School will be over next week. I can hardly wait. I like school, I really do, but not when it’s so nice out and it gets so hot in the classroom. Today I was dying from the heat and I asked Miss Douglas if I could open the window. She said I could and I tried, but I couldn’t reach up high enough and Miss Douglas had to get Melvin Krasner to do it. I hate being so short. If I hadn’t been put forward a grade when I was in Junior Two, I wouldn’t be smaller than everyone else. It’s so unfair. I can’t help it if I’m smart.
June 25
Benny isn’t in the band anymore. His ma noticed how filthy his tuxedo was and she washed it and it shrank, so he had to quit.
June 27
It wa
s Hindl’s birthday today. She’s five now. We couldn’t afford any presents, of course. But Ma made a nice cake, and I ripped a page out of one of my school scribblers and I drew a picture of a doll and got Molly to draw some dolly clothes, and then Ma cut them out with those little tabs like real paper dolls have, and Hindl was thrilled. She and Molly played with the doll all afternoon, and they didn’t even mind that the doll and the clothes had the lines for writing crossing them all over.
June 28
I’ve been promoted to Senior Four! It’ll be my last year at Egerton Ryerson. It’s hard to believe that I’ll soon be going to high school and I’ll be further in school than anybody else in the family ever went. Pa had hardly any school in the old country, just cheder to learn his prayers and things, and even Ma stopped when she was twelve. So did Sophie because Ma and Pa needed her to go out to work, and she thinks she knows everything and is always telling me what to do. Today she wanted to make me memorize the names of all the capital cities of the provinces in Canada, and when I told her I already knew them because of Miss Douglas she made me say them all. Sometimes I think I liked it better when she was moping instead of going to Jewish Juniors meetings all the time.

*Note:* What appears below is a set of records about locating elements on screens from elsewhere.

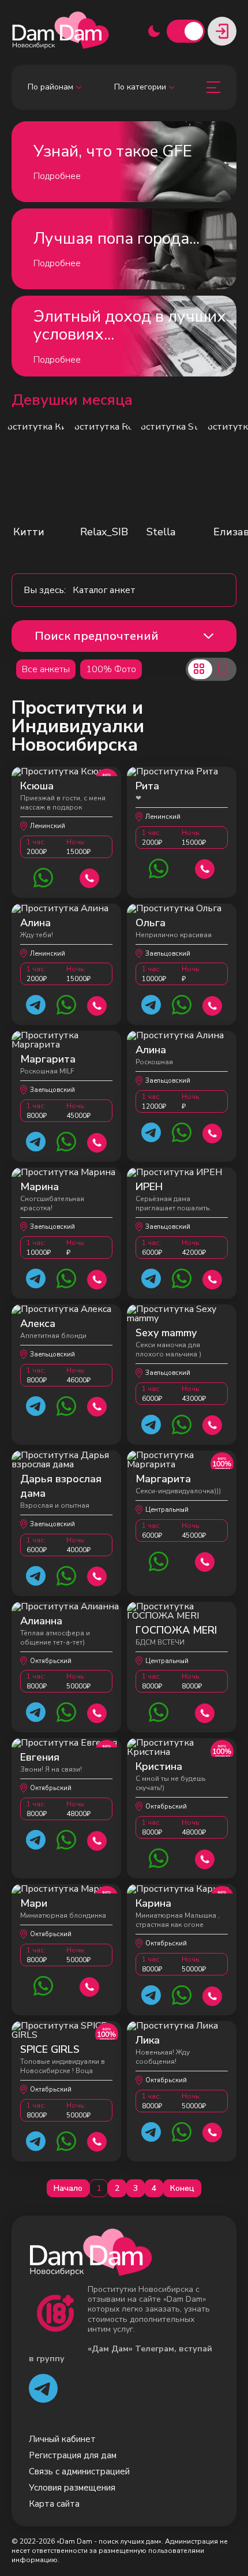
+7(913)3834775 (212, 1994)
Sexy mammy (166, 1333)
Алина (35, 923)
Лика (148, 2040)
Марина (39, 1187)
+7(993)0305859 (205, 1857)
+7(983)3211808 (97, 1141)
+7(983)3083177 (205, 1560)
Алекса (37, 1323)
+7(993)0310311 (97, 2140)
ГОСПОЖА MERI (176, 1630)
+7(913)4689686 (97, 1405)
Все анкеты (46, 669)
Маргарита (48, 1059)
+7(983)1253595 (89, 876)
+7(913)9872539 (212, 1423)
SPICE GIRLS (50, 2049)
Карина (153, 1903)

I got As in almost everything but I nearly failed Domestic Science. It’s not my fault. I enjoyed making the blancmange and then the chocolate blancmange in the cooking part, and I loved the smell when we baked bread. But I have to admit I did sort of make a mess of my flannelette underpants. Even Ma couldn’t fix the seams after I was finished with them, and she’s the best sewer in the whole world. We had to use them for dusting rags. I wish I could sew like Ma does but I just can’t. Miss Hayter wouldn’t let me sew on the machine until I got my seams straight in hand-sewing, so I never did, so of course I never got to sew up my sundress, which is why I almost failed. It’s so unfair. Can I help it if I can’t sew?